Azure Data Factory overview

Azure Data Factory is a cloud-based data integration service that orchestrates and automates the movement and transformation of data. You can create data integration solutions using the Data Factory service that can ingest data from various data stores, transform/process the data, and publish the result data to the data stores.

Currently, there are two versions of the service: version 1 (V1) and version 2 (V2).

Version 1

Data Factory version 1 (V1) service allows you to create data pipelines that move and transform data, and then run the pipelines on a specified schedule (hourly, daily, weekly, etc.). It also provides rich visualizations to display the lineage and dependencies between your data pipelines, and monitor all your data pipelines from a single unified view to easily pinpoint issues and setup monitoring alerts.

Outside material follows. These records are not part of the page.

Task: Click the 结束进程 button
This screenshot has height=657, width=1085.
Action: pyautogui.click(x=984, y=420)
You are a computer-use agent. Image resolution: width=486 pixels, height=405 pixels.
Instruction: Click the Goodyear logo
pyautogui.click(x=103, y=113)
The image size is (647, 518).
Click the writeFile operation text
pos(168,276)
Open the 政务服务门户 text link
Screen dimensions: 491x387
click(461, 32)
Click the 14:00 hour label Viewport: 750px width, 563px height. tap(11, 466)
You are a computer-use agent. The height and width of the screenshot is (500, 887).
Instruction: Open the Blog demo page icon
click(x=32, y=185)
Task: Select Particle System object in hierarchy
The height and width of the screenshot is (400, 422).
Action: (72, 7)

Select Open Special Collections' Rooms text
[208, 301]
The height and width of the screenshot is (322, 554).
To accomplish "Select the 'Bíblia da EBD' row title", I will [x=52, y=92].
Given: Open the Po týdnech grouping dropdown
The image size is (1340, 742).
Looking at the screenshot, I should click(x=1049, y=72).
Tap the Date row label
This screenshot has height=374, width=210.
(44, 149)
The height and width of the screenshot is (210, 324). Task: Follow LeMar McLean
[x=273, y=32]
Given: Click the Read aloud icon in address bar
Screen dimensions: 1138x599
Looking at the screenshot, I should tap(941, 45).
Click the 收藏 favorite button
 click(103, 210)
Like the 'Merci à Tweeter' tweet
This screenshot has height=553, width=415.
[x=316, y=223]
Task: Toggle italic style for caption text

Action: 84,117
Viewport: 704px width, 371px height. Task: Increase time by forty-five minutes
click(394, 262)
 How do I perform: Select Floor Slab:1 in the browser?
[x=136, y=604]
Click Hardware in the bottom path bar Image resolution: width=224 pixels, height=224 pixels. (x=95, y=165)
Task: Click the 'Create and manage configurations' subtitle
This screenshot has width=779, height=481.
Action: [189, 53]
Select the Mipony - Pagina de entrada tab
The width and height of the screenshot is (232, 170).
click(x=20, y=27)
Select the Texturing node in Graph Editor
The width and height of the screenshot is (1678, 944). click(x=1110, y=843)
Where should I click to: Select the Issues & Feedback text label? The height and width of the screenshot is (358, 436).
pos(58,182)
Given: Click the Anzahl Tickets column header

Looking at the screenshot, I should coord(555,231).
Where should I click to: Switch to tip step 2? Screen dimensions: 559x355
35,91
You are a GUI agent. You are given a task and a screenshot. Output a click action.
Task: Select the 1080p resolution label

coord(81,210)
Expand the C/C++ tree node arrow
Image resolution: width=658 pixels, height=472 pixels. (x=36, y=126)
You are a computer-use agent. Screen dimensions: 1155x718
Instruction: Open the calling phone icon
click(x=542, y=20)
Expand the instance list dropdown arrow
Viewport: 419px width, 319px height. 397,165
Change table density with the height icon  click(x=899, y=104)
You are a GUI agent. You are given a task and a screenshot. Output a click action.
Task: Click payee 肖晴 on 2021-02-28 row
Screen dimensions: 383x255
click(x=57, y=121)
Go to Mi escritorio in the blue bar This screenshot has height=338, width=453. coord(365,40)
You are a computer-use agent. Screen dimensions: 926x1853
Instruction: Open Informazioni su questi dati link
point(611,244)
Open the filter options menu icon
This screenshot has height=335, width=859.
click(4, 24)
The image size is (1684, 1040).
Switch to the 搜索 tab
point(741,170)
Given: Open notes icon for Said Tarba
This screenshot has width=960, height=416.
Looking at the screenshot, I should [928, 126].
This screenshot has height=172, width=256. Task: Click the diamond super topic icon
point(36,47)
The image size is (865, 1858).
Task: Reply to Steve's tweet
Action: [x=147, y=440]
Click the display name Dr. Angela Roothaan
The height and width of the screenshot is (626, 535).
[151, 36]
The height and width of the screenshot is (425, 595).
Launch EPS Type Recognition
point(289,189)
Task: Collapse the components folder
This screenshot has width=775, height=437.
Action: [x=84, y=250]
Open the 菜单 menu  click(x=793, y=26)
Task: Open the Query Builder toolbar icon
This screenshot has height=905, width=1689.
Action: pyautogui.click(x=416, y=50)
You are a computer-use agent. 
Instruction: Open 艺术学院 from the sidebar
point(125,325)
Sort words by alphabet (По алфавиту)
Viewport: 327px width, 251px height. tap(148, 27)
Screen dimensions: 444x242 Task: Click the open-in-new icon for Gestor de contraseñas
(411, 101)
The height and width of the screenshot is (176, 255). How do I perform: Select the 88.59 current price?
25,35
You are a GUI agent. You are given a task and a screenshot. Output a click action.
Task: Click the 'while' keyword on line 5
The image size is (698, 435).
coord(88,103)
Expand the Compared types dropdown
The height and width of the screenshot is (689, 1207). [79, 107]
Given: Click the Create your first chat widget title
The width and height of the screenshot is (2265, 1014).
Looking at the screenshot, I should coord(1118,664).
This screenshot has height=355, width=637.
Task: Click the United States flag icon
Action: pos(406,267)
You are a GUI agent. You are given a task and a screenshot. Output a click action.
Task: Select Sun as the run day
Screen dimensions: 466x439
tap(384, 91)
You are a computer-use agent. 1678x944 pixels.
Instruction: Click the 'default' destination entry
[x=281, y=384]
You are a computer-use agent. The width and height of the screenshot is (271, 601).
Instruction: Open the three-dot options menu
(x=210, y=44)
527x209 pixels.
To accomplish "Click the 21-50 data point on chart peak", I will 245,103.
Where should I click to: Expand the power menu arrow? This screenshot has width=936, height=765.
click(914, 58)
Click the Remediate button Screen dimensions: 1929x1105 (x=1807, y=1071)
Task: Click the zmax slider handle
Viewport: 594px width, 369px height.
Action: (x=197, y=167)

See V1 REST API reference for a list of operations supported by Data Factory V1. To learn about the service, see Introduction to Data Factory V1.

Version 2

Data Factory version 2 (V2) builds upon the Data Factory V1 and supports a broader set of cloud-first data integration scenarios. The additional capabilities of Data Factory include:

  • Control flow: branching, looping and conditional processing
  • Deploy and run SQL Server Integration Services (SSIS) packages in Azure.
  • Support for virtual network (VNET) environments.
  • Scale out with on-demand processing power.
  • Support for on-demand Spark cluster.
  • Flexible scheduling to support incremental data loads.
  • Triggers for executing data pipelines.

See V2 REST API Reference for a list of operations supported by Data Factory V2. To learn about the service, see Introduction to Data Factory V2.